Machado and Silvetti Associates, Inc. is a forty-person architecture and urban design firm known for distinctive spaces and unique works of architecture in the United States and abroad. The form and image of the designs result from the particular client and project, and the specific needs and place for which a proposal is designed. The work does not espouse any single architectural style, but strives to find that which is unique and important within a given project, and to express that urbanistically and architecturally.
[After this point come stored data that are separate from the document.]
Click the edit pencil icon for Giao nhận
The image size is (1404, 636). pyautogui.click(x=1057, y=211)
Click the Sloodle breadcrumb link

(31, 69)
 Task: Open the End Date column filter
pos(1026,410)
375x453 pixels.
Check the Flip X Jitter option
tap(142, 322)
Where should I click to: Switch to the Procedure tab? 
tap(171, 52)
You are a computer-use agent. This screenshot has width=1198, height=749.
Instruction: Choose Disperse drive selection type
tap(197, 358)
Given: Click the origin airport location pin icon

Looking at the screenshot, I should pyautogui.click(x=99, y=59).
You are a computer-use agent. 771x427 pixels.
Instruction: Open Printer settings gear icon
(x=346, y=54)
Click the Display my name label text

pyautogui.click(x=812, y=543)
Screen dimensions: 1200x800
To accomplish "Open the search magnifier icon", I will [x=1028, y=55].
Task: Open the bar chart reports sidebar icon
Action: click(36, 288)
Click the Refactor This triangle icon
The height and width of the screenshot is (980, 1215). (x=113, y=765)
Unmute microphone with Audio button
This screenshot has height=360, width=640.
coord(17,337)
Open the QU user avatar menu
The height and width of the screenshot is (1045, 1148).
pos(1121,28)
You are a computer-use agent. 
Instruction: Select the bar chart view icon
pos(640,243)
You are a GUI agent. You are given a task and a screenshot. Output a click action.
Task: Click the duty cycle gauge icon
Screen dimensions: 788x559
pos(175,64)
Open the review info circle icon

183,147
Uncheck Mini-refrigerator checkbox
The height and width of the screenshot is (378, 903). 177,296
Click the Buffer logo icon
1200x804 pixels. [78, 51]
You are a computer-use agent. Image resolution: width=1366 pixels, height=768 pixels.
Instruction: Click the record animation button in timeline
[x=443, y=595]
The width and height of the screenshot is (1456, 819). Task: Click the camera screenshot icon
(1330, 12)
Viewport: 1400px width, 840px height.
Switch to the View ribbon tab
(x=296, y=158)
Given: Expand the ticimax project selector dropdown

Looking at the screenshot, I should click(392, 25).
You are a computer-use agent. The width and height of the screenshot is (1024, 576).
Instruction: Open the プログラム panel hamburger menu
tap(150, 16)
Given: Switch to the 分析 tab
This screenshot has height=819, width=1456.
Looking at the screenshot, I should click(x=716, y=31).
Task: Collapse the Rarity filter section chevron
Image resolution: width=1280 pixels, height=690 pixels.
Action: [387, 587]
The projects are distinctive for their conceptual clarity and visual intensity.
Machado and Silvetti Associates became incorporated in 1985, although principals Rodolfo Machado and Jorge Silvetti have been in association since 1974. The firm’s projects have been of diverse size and nature, and include urban design and planning for Berlin, Buenos Aires, Leonforte (Sicily), Frankfurt, San Juan, Singapore, Palermo, Venice, Vienna, and in the United States for Boston, Dallas, Houston, New York, Portland, and San Francisco.
Completed projects include, among others: Robert F. Wagner, Jr. Park in Battery Park City, New York; a comprehensive master plan, a 267-bed dormitory, and a parking structure for Princeton University; a museum for the University of Utah; a branch of the Boston Public Library; a landmark tower for the University of Cincinnati; a new 43-acre medical campus plan for the University of California San Francisco; and a drive-in restaurant prototype for Sonic Restaurants. Three projects are under construction, the Wiess College dormitory and dining halls for Rice University, graduate student housing for Harvard University, and the $150 million center for comparative archeology at the Getty Villa in Malibu, California.
Ongoing design work by Machado and Silvetti Associates includes: museum planning for the Isabella Stewart Gardner Museum in Boston and the Snite Museum of Art at the University of Notre Dame; a studio art facility for the University of Virginia; South Boston Waterfront Park for the Massachusetts Port Authority in Boston; a nine-story housing project in Santander, Spain; a mixed-use building at the Boston Center for the Arts in Massachusetts; a campus master plan for the American University in Beirut; and a development master plan for the five block Con Ed plant site on Manhattan’s East River.
In 1991, the firm was given the First Award in Architecture by the American Academy of Arts and Letters for twenty years of boldly conceived and brilliantly executed urban projects and the designs were commended for being uncompromisingly dedicated to envisioning a meaningful architecture of the public realm. Since that time, the office has received three awards from the American Institute of Architects, eight Progressive Architecture awards and citations, five Boston Society of Architects awards, seven design awards from the New England AIA chapter, as well as design awards in Argentina, France, Germany, and Italy.
Three monographs have been produced on the office, Rodolfo Machado and Jorge Silvetti: Buildings for Cities (1990), Casas 40: Rodolfo Machado & Jorge Silvetti (1995), and Unprecedented Realism: The Architecture of Machado and Silvetti, (1995). In addition to their architectural practice, principals Rodolfo Machado and Jorge Silvetti both teach at Harvard University’s Graduate School of Design, where Mr. Silvetti chairs the Department of Architecture.